28 de abril de 2010

O terror das nações - parte 2

No texto anterior discuti os pontos essenciais da argumentação de Revel em favor de um governo mundial, visto por ele como requisito imprescindível para a resolução dos males que afligem a humanidade atual, e apresentei as razões que me impedem de concordar com ele. No capítulo de Nem Marx nem Jesus destinado a essa questão existem, contudo, alguns pontos mais periféricos que fui obrigado a deixar de lado. Mas não resisti à tentação de comentar um desses pontos, e é isso o que passo a fazer neste post.

O primeiro fato que convém destacar é que o projeto da supressão das nações anunciado e defendido por Revel combina muito bem com o sentimento fortemente negativo manifestado por ele (tanto no capítulo em questão quanto em outras partes do livro) contra todo patriotismo ou apego às tradições culturais. Revel as repele com uma indignação tal que parece considerá-los essencialmente associados ou idênticos ao espírito xenofóbico das ideologias nazistas e fascistas. Em alguns momentos, chega a parecer que a própria diversidade cultural dos povos é vista como um problema a ser suprimido pelo governo mundial.

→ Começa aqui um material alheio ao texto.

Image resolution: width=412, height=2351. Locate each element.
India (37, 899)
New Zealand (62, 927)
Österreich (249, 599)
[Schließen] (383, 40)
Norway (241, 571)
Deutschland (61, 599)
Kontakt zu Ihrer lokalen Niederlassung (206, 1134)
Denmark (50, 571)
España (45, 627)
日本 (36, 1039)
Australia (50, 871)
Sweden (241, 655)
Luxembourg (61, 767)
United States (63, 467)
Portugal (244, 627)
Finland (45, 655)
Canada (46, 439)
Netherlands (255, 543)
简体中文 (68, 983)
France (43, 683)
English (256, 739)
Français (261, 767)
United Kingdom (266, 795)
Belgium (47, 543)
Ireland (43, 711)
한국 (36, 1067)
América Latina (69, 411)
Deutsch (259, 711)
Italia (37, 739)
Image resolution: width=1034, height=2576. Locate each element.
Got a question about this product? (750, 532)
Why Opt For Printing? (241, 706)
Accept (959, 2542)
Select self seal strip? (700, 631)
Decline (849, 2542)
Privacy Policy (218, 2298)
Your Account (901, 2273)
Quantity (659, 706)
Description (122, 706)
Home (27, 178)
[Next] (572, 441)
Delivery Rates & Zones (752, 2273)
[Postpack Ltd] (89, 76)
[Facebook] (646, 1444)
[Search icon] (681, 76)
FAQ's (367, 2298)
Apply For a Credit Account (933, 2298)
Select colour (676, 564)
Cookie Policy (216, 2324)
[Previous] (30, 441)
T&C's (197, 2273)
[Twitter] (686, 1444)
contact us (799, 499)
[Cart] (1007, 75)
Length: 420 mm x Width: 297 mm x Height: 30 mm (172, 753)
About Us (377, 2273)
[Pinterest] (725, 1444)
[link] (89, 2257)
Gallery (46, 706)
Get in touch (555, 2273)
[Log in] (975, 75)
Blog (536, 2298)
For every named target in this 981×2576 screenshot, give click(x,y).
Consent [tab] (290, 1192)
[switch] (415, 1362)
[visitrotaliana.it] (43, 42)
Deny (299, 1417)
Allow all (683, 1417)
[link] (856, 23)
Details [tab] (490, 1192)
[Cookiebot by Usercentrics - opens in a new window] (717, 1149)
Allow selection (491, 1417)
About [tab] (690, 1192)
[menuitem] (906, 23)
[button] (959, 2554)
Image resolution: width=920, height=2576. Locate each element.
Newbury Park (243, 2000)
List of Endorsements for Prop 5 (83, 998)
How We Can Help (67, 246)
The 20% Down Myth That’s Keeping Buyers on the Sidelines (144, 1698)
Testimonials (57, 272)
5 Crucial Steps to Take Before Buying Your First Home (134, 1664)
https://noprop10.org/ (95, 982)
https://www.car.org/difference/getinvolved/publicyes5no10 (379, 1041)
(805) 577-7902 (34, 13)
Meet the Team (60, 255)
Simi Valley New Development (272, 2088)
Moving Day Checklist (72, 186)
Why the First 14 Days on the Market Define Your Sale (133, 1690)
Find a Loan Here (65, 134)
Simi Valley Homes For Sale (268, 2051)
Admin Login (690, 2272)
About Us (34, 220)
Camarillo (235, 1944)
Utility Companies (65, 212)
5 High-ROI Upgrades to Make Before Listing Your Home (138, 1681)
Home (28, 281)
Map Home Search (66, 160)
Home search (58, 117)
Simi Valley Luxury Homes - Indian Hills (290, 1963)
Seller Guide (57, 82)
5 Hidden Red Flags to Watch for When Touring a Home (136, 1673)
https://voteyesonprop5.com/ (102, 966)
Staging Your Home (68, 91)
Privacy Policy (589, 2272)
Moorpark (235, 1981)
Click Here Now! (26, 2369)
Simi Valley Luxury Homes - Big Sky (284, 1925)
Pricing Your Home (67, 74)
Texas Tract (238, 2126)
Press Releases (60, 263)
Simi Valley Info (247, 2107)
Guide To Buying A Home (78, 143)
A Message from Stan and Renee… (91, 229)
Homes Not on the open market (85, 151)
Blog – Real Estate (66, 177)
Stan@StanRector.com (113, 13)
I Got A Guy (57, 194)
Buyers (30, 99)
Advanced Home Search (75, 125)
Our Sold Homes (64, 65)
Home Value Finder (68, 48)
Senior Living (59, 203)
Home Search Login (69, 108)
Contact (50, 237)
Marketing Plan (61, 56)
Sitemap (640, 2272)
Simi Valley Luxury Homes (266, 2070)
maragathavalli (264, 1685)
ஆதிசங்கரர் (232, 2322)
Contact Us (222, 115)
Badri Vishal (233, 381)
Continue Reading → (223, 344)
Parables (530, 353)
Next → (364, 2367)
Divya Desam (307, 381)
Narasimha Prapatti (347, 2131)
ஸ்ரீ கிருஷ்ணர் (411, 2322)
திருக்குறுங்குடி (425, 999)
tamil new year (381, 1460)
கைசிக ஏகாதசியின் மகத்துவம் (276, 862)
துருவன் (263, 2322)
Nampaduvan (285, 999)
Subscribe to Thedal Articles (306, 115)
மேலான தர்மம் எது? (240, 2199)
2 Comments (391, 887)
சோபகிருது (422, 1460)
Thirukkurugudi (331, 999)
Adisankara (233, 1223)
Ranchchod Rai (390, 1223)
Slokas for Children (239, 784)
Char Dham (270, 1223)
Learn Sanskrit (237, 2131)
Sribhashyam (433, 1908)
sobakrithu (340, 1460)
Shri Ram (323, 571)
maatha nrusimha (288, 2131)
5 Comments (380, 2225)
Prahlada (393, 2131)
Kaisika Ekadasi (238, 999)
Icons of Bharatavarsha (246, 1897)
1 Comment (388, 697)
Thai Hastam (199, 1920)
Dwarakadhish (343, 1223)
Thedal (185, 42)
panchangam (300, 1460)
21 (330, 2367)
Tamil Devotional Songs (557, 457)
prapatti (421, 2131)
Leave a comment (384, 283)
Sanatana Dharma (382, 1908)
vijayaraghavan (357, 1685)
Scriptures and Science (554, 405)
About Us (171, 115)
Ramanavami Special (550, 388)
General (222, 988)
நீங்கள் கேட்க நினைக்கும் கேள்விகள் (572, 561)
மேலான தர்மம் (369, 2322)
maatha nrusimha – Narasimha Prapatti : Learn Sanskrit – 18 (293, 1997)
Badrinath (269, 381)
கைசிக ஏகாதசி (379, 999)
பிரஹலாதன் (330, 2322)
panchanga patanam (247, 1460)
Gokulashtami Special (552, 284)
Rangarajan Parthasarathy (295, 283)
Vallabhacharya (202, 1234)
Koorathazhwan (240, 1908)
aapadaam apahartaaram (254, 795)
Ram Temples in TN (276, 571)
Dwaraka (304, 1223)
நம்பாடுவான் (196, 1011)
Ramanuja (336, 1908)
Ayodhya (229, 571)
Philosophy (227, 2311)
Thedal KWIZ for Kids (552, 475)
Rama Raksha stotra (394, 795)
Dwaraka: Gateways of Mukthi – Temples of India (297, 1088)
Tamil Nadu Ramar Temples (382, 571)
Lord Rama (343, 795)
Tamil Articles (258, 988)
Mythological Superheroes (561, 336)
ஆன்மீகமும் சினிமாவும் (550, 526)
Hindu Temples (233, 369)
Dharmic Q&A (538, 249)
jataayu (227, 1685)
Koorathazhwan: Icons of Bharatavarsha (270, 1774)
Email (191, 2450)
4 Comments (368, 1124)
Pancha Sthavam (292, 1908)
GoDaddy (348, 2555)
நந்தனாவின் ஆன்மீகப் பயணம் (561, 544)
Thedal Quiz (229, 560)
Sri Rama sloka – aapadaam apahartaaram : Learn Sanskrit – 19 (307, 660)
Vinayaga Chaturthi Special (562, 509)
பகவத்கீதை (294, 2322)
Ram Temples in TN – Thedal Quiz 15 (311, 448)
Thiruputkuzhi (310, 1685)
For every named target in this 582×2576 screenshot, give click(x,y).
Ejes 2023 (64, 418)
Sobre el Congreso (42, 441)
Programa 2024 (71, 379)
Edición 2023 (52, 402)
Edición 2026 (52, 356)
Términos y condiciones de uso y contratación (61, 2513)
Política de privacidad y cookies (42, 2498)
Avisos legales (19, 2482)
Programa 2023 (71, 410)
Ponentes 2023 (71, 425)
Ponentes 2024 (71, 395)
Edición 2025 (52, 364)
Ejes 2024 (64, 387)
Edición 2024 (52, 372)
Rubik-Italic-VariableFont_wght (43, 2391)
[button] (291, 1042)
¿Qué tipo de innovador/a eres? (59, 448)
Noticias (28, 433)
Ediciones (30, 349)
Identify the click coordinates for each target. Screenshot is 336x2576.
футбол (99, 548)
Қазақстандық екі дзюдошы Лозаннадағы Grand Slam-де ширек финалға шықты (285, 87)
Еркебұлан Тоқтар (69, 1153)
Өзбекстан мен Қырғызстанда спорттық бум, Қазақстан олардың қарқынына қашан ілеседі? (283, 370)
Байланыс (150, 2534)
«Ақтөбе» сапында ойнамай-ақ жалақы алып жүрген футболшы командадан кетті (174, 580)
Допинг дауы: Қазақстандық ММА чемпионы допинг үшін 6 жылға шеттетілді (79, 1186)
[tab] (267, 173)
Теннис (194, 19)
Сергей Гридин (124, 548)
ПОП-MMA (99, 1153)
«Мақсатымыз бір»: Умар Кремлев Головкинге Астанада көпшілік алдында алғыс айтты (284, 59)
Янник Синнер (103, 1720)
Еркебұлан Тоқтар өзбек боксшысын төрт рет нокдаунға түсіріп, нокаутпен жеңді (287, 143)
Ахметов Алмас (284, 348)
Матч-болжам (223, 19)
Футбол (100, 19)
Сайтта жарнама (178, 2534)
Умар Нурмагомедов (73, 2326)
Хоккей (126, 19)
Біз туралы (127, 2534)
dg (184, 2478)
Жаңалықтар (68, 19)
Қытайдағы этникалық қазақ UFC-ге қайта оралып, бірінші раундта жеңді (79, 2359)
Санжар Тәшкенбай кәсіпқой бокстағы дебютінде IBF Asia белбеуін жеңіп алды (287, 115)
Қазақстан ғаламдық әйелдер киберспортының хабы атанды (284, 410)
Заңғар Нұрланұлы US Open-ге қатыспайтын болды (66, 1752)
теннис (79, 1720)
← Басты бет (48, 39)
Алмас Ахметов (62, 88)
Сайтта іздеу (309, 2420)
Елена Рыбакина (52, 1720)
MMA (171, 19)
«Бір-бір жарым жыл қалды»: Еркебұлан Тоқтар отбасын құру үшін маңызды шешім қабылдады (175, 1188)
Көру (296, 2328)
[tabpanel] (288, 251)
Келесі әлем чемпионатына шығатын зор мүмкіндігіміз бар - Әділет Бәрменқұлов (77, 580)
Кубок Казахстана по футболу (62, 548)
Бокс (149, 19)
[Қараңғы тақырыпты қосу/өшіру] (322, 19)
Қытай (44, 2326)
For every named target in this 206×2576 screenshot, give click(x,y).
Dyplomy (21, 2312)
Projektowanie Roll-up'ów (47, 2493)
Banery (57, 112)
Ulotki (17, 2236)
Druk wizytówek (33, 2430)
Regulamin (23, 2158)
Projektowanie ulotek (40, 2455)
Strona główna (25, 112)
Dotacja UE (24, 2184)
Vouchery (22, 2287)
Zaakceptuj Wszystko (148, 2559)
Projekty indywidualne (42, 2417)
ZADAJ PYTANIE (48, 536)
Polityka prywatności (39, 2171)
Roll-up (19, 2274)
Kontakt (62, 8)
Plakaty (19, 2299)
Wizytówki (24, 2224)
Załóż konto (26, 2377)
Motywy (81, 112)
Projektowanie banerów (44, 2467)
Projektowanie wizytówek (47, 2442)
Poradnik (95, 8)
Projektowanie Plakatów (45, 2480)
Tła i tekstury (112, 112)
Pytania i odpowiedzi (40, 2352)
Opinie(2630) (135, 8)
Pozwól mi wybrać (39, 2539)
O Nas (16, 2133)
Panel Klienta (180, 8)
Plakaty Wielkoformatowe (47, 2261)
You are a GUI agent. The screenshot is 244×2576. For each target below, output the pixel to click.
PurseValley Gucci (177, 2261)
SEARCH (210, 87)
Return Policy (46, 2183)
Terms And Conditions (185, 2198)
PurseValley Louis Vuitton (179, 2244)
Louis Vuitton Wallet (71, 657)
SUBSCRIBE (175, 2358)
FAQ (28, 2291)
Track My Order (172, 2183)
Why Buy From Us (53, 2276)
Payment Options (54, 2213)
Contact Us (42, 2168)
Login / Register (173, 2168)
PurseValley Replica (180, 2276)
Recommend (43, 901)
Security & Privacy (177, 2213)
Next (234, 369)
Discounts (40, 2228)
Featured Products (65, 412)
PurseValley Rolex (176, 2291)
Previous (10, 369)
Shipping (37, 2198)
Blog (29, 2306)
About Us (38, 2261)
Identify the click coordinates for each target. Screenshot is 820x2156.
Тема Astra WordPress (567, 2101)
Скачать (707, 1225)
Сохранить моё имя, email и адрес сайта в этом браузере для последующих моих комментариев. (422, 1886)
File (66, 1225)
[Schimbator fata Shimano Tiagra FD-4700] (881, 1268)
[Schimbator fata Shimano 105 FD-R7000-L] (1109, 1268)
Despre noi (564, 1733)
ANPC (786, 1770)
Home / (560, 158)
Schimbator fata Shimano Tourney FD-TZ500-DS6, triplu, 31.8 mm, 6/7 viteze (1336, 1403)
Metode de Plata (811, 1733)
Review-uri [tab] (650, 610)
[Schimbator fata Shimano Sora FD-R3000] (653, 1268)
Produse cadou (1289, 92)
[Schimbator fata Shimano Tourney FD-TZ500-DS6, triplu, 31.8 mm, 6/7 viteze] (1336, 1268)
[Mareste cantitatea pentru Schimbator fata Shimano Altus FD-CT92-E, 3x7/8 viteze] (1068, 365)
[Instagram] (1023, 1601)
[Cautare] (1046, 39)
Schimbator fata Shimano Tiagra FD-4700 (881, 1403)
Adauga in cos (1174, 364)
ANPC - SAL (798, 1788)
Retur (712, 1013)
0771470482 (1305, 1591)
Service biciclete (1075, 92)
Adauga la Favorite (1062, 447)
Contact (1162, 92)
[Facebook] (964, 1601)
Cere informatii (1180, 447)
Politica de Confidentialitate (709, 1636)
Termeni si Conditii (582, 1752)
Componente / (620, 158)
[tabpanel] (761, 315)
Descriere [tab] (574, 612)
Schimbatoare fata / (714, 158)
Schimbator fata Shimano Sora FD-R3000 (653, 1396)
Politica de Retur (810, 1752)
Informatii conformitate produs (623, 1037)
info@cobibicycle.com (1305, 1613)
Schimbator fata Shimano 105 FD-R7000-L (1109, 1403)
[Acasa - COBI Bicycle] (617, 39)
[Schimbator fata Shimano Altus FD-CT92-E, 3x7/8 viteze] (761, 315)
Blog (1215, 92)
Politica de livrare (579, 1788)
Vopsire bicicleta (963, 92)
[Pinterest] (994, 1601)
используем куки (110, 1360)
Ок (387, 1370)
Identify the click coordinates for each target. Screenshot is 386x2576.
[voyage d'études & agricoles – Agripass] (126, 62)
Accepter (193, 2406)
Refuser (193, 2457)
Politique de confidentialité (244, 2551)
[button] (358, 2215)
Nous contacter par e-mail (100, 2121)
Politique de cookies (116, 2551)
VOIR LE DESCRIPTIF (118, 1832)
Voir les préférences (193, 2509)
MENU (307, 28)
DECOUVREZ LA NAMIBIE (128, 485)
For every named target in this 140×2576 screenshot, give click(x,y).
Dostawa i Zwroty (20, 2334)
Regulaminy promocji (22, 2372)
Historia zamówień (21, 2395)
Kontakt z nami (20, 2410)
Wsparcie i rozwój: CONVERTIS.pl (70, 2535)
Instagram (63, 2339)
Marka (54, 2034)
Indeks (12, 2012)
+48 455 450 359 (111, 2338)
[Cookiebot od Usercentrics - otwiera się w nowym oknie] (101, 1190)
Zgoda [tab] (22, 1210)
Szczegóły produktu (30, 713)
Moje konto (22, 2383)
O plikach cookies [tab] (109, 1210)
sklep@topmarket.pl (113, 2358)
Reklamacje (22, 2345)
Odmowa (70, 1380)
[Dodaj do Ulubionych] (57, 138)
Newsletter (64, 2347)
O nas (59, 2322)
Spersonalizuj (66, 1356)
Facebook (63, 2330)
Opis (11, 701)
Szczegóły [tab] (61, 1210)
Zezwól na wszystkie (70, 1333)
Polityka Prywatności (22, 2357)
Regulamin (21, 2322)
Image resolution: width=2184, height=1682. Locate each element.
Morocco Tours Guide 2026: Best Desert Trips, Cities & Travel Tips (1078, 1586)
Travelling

Para esclarecer devidamente o que penso sobre isso, servir-me-ei de um atalho proporcionado por um artigo me foi enviado recentemente por um amigo: Meet the president of Europe. O objetivo principal do texto é falar sobre certos eventos ocorridos há pouco tempo nos gabinetes dos burocratas da União Europeia, mas ele menciona de passagem as origens do Estado belga, que foi artificialmente construído pela reunião de duas regiões - uma francesa e outra holandesa, do ponto de vista cultural e étnico - sob um governo único. Segundo o autor, Paul Belien, seus habitantes "foram forçados a viver juntos em um único Estado". A descrição que se segue está reproduzida abaixo:

"Os belgas não gostam de seu Estado. Eles o desprezam. Dizem que ele nada representa. Não há patriotas belgas, pois ninguém quer morrer por uma bandeira que nada representa. Porque a Bélgica não representa nada, ideólogos multiculturais a amam. Eles dizem que sem patriotismo não haveria guerras e o mundo seria um lugar melhor. Em 1957, políticos belgas alojaram-se no berço da União Europeia. Sua meta era transformar a Europa inteira em uma grande Bélgica, de modo que as guerras entre as nações europeias não mais fossem possíveis, visto que não mais existiriam nações, pois estas seriam incorporadas em um super-Estado artificial. Porém, um olhar mais atento sobre a Bélgica, o laboratório da Europa, mostra que falta ao país algo mais que o patriotismo. Falta também democracia, respeito pela lei e moralidade política. Em 1985, em seu livro De Afwezige Meerderheid (A maioria ausente), o falecido filósofo flamengo Lode Claes (1913-1997) argumentou que sem identidade e sem um senso de genuína nacionalidade não pode haver democracia nem moralidade."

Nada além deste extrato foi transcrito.